§ **EXTRACTED TEXT**

# Anubias Ducky



## zozo (28 Jan 2016)

Is doing realy well, got it from Roy (@Greenfinger2, thanks mate! )  few months ago only a rooted rhizom without any leaves, he had grown in semy submersed. It was like dormant a few weeks, nothing much did happen.. I thought Ducky? Kwek kwek? Why not?? Duckies need to float and did tie it on the driftwood near the surface in my new tank. It seems to like it up there.. Made 3 leaves and a flower within 6 weeks.





The first leaf didn't like beeing emersed and dried out a bit, the second did a bit better and the thirth realy has no sign of trouble with it and seems addapted to the lesser humidity rather well.. And now it has made a flower too..




I searched for A. Barteri Ducky.. But i couldn't find any specific info on the origin of Ducky.. Does anybody know a bit more about this variant, why is it different than other a. barteri?? Is it realy called ducky because of it's eas to grow emersed. I have nana's in the same condition not doing so great and are much slower. ??


----------



## Greenfinger2 (28 Jan 2016)

Hi Marcel,  Ducky is doing well mate congratulations on the flower  Like you I could not find much info on the new plant.


----------



## darren636 (28 Jan 2016)

One of us is quite mad.


----------



## darren636 (28 Jan 2016)

And your avatar is quite possibly the scariest thing I've ever seen.


----------



## zozo (28 Jan 2016)

darren636 said:


> And your avatar is quite possibly the scariest thing I've ever seen.



Lol, that's only the smallest Wabi Kusa i ever made.. Scary??


----------



## Greenfinger2 (28 Jan 2016)

Hi Marcel, Its a little stunner


----------



## Ryan Thang To (28 Jan 2016)

hahaa


----------



## PARAGUAY (1 Feb 2016)

Is it the Yorkshire "ducky/ducks" variety


----------



## zozo (1 Feb 2016)

I have no clue, it came to me as only ducky.. It came from Greenfinger, he's from london, so the chances it's a UK variety are present. But Roy also doesn't know and couldn't find any info..
I realy don't know, till now i wasn't able to  find any information about any ducky.. It grows and flowers happily, added some extra micros and it's color improved and flower got longer within a few days..




It's like some nursery said "Eureka we have made a Ducky!?" launched it on the market but forgot to tell the world what it is, other than just a Barterii and hide the rest of the information..


----------

§ **DATASET EXCERPT**
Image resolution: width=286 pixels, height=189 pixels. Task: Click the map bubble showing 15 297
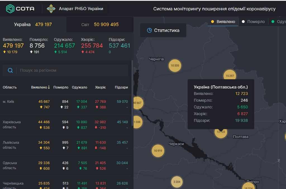pyautogui.click(x=230, y=76)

§ **PROBLEM TO SOLVE**
Using the Anubias Ducky thread, say whether each statement agrees with it, answering yes or no and quoting the deciding words: (a) The plant arrived as a rooted rhizome with no leaves. (b) The first leaf coped well with being emersed. (c) After extra micros were added, the flower got shorter.

§ **RESULT OF THIS TASK**
(a) Yes: "only a rooted rhizom without any leaves"
(b) No: "The first leaf didn't like beeing emersed and dried out a bit"
(c) No: "flower got longer within a few days"